Dataset entries:
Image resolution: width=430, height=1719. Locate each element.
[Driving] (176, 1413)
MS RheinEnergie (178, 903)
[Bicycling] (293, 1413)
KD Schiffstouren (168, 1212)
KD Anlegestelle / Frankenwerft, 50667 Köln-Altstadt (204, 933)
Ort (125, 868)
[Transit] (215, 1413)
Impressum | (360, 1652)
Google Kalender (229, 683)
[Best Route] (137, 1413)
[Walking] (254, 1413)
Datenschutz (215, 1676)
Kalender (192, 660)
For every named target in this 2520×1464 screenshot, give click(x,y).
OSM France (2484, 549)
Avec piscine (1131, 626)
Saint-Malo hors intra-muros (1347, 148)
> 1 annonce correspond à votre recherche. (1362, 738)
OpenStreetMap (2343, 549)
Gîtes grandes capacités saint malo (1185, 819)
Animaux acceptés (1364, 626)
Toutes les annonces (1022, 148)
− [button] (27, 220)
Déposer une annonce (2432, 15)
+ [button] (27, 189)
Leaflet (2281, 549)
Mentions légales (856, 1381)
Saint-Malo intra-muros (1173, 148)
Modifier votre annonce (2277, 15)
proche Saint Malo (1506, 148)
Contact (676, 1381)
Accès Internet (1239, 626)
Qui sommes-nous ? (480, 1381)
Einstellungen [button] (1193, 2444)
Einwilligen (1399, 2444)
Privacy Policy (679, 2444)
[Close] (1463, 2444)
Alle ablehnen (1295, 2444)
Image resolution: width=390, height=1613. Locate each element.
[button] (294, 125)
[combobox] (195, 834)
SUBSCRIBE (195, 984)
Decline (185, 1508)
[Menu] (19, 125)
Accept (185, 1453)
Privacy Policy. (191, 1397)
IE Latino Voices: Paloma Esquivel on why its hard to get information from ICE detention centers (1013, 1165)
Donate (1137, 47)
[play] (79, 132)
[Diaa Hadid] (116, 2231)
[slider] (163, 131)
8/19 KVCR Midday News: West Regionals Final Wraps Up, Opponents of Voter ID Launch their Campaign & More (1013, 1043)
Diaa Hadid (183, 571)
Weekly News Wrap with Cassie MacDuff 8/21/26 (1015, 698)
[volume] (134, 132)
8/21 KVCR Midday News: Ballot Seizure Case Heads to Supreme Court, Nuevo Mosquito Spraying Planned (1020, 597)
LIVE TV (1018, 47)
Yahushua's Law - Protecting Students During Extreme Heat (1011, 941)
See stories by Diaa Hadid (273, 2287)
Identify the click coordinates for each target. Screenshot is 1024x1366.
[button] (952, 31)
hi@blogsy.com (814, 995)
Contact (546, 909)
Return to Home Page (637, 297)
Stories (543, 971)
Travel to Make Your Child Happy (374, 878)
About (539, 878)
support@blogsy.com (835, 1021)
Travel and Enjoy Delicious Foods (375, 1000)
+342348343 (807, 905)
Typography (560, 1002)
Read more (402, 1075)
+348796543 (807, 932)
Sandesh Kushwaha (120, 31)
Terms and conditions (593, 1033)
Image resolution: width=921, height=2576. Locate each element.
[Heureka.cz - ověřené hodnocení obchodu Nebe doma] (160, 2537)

The problem: Given the data above, which lines hold the string "KVCR"? Return them.

Answer space:
8/19 KVCR Midday News: West Regionals Final Wraps Up, Opponents of Voter ID Launch their Campaign & More (1013, 1043)
8/21 KVCR Midday News: Ballot Seizure Case Heads to Supreme Court, Nuevo Mosquito Spraying Planned (1020, 597)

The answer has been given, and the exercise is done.